Depending on your set up and how you want to handle things, you can either fence the dog out/fence the chickens in, and never shall the two sides meet without a sturdy fence in between, or you can work on training the dog, knowing that that's going to be a slow process and in the meantime you will still need to fence them apart or supervise closely.

I have 3 dogs, all of which have killed wild rabbits and other small critters, so the dogs and chickens will never be allowed to mingle. If chickens are out, dogs are inside. If dogs are out, chickens are locked in their run.


Free Ranging
Feb 10, 2020
Far north texas
How old and what breed is your dog? Under what conditions/what was the scenario when your dog killed the pullet? (On that note, how old was the pullet?)
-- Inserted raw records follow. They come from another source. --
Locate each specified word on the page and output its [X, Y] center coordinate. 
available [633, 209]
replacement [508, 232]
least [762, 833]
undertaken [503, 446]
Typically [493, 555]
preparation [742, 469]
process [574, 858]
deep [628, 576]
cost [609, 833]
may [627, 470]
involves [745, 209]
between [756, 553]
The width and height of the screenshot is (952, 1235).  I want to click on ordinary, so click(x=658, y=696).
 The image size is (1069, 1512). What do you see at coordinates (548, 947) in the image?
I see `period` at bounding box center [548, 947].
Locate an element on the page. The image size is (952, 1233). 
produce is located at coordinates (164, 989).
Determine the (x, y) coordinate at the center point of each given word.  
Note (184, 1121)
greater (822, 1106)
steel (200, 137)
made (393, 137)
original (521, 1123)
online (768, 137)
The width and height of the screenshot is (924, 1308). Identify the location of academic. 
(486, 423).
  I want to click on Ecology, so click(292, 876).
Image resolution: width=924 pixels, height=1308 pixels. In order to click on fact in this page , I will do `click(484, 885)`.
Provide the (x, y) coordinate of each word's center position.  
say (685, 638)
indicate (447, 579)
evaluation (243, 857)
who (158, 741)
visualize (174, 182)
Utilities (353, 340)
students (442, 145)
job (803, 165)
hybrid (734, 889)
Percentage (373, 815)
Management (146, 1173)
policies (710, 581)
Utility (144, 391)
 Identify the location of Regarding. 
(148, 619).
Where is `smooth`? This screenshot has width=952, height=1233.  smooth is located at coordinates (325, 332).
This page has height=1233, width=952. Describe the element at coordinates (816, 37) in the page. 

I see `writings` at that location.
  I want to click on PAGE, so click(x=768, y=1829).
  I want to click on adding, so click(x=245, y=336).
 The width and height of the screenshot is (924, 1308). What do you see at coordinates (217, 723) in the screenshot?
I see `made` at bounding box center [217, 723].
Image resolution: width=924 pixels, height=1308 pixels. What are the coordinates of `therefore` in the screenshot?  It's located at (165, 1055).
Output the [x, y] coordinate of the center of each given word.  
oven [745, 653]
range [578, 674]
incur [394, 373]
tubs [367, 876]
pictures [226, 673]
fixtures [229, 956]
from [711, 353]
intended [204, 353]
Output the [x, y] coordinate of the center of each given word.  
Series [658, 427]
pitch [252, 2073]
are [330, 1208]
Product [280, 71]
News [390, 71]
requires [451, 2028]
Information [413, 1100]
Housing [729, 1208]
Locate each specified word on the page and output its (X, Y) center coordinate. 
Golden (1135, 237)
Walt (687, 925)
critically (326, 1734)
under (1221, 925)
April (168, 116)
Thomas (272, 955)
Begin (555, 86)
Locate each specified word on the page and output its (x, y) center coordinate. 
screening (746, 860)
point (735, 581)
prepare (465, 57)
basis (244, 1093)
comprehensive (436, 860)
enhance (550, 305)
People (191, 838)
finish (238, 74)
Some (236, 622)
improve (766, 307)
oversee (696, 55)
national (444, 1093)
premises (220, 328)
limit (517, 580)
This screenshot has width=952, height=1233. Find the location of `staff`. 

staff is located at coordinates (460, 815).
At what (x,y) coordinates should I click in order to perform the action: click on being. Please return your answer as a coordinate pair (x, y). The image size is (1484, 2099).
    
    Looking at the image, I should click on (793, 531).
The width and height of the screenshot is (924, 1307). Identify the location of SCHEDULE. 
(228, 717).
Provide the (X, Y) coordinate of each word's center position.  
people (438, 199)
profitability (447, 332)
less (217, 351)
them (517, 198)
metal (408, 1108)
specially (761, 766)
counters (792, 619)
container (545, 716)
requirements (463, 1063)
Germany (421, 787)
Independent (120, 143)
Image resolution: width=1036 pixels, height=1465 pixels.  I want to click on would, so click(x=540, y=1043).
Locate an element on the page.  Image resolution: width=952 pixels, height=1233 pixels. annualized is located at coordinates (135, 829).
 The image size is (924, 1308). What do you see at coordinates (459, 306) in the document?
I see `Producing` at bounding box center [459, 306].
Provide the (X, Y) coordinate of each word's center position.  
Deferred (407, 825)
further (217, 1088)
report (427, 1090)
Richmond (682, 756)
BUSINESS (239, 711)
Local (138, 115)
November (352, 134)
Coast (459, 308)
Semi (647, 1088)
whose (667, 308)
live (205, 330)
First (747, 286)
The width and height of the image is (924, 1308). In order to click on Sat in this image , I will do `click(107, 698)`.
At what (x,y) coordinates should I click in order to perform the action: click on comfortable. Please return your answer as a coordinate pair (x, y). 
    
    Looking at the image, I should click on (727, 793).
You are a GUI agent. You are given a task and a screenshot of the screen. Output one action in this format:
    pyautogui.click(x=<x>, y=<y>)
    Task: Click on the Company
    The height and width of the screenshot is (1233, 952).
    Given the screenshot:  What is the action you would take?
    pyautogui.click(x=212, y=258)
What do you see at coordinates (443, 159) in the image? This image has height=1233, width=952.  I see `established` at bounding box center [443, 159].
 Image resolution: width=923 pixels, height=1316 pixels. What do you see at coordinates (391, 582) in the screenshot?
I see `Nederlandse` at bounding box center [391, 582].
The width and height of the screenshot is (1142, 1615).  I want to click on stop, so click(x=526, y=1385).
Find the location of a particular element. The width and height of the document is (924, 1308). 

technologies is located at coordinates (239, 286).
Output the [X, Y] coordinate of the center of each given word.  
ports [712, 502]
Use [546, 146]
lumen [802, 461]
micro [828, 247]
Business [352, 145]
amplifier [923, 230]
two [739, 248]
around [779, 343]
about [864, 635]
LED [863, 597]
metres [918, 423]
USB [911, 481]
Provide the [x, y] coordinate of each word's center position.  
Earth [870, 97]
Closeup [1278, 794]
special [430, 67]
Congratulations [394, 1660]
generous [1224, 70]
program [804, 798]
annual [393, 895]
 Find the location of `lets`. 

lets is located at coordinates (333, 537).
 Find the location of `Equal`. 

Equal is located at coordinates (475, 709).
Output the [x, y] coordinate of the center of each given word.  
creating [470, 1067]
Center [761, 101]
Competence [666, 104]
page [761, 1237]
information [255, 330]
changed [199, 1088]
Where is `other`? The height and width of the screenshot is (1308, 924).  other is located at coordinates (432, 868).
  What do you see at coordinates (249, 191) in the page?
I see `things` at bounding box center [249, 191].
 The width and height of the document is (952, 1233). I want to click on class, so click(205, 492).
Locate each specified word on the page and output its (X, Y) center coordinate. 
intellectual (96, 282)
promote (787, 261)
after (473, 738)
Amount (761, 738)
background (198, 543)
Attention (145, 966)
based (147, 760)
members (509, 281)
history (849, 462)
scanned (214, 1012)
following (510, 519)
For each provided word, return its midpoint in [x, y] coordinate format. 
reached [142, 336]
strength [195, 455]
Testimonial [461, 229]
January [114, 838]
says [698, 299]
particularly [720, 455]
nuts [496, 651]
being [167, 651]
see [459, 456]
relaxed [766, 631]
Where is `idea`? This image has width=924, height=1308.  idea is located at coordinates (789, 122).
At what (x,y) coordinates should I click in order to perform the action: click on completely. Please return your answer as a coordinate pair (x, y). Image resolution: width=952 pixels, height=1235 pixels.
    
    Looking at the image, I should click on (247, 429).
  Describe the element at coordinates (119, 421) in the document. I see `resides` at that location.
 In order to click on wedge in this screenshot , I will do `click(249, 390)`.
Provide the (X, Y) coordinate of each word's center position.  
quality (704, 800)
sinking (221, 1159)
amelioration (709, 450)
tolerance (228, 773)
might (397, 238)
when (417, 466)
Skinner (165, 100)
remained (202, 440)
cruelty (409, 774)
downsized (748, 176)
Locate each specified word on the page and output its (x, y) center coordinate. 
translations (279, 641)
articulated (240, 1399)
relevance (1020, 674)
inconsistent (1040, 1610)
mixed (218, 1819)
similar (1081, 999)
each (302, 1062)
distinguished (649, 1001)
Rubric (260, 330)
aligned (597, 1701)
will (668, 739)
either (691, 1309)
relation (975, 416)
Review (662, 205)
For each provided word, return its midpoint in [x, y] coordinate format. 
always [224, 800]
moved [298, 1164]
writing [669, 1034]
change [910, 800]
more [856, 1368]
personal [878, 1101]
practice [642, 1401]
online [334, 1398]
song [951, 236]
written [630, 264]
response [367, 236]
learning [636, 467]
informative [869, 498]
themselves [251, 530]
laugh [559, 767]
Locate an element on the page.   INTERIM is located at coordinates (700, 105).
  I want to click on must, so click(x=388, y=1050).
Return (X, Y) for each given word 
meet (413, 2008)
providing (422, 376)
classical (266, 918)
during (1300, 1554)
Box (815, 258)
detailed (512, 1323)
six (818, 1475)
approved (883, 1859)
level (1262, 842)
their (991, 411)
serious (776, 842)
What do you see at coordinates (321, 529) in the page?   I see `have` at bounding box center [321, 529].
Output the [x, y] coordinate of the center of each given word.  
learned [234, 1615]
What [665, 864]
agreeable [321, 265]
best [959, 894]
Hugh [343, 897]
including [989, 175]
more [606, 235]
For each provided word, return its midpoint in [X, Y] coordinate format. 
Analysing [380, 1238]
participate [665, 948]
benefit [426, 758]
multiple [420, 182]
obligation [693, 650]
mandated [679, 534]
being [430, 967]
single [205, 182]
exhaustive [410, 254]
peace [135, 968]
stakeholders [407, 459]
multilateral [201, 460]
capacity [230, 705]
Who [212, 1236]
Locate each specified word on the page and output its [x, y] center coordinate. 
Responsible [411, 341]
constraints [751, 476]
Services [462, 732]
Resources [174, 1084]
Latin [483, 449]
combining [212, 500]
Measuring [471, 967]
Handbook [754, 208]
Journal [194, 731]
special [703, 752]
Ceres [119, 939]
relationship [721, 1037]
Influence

My dogs protect my chickens by guarding against potential chicken-killing varmits, and killing any predators that dare test their defenses. My dogs are the main reason my free-range flocks remain safe and alive in my rural, heavily wooded area. But i put a lot of time into closely supervising and monitoring them around the chickens for many months, until i am sure they totally ignore/are completely unreactive to a chicken's presence and antics. Until then, when im not around the "dog in training" is penned separately from the chickens, with no ability to interact with chickens other than observing them through the dog's 10x10×6 dog kennel run.

Dogs can be a chicken's best friend/protector or their worst enemy. There isnt much ground in between. The difference usually depends on a dog's breed (prey drive), age, & perhaps most importantly of all, a dog's willingness to please. From a dog's view, chasing a squawking flapping chicken "toy" is great fun. Is your dog willing enough to please you to give up its innate desire to chase a chicken? The fact your dog has already killed will make (re)training much more difficult. I agree with the others its probably best to keep your dogs and chicken(s) completely separated from now on.

But IF your dog was unsupervised when the killing took place, IF your dog had no idea or understanding that killing chickens is completely off limits, and IF your dog is very willing to please you and ignore its innate instincts, with patience & time you may be able to teach it to coexist with chickens.
Nov 11, 2020
West Virginia
My advice is if you want to keep chickens build them a predator proof coop and run and never allow your dog around them again unless its on a leash AND supervised.I'd also build a tall fence between the dog and chickens housing so it won't be hanging around the coop and run barking or otherwise harassing them. Wishing you the best!